# Work order
As an exercise, transcribe the data below in full and exactly, omitting pictures.

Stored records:
──────────
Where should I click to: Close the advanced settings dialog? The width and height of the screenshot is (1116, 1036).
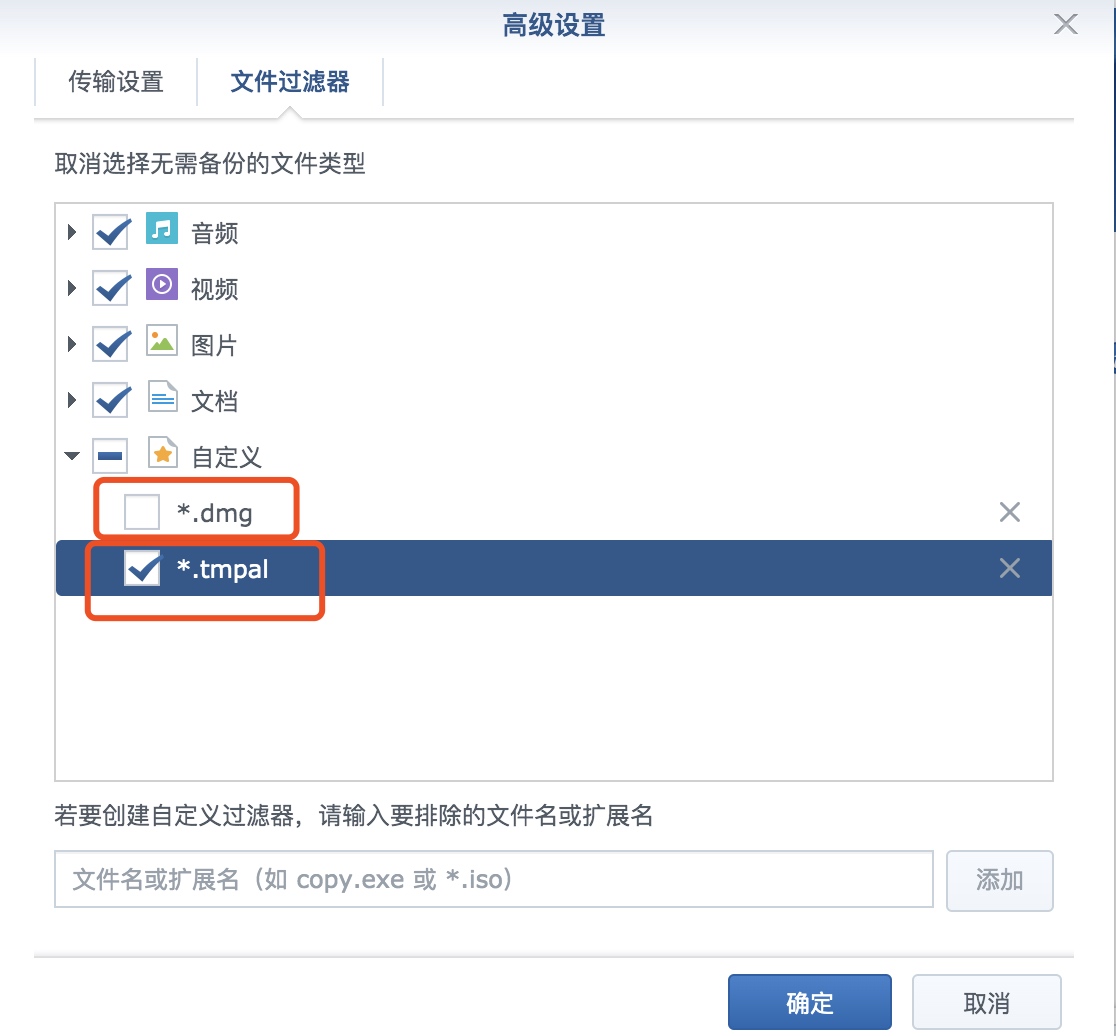(x=1065, y=24)
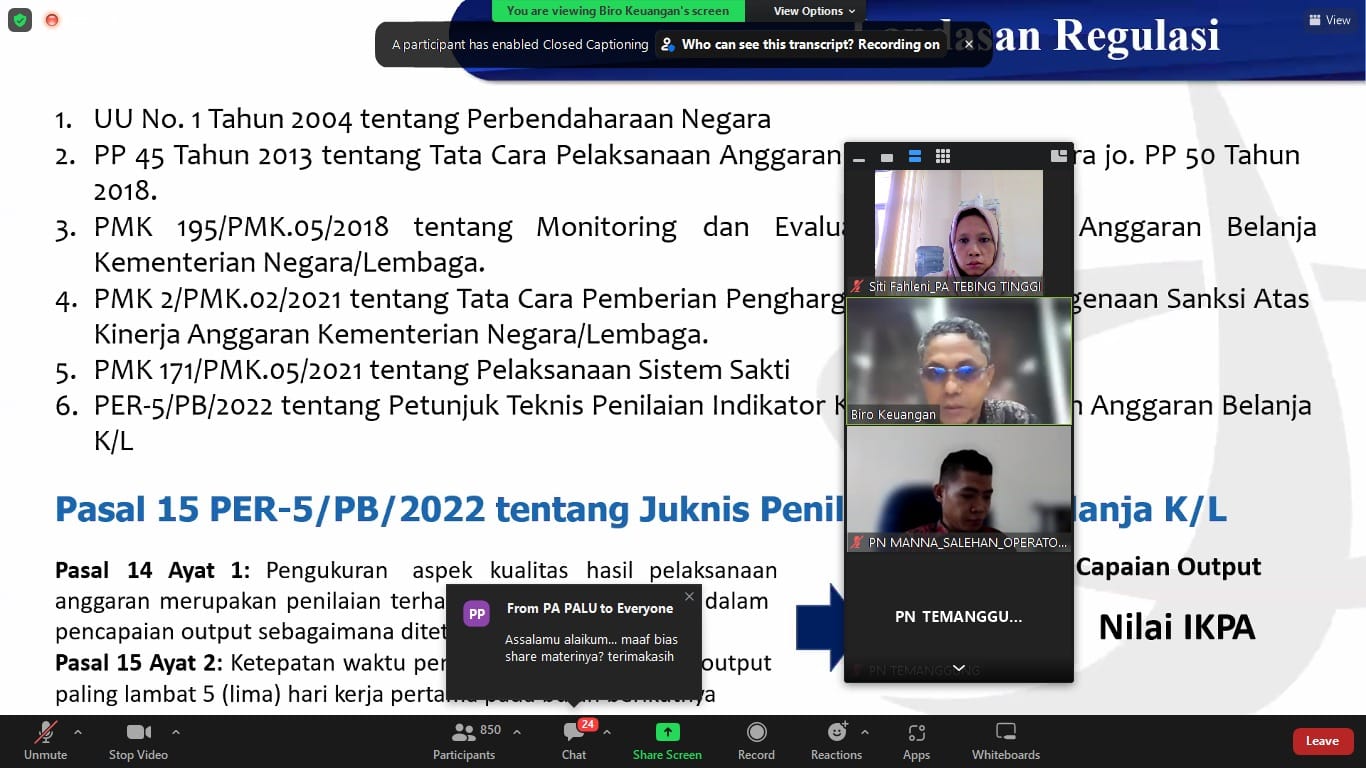This screenshot has height=768, width=1366.
Task: Dismiss the Closed Captioning notification
Action: click(x=967, y=44)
──────────
# Answer box
Where should I click to: Close the advanced settings dialog? The width and height of the screenshot is (1116, 1036).
(x=1065, y=24)
This screenshot has height=768, width=1366.
Task: Dismiss the Closed Captioning notification
Action: click(x=967, y=44)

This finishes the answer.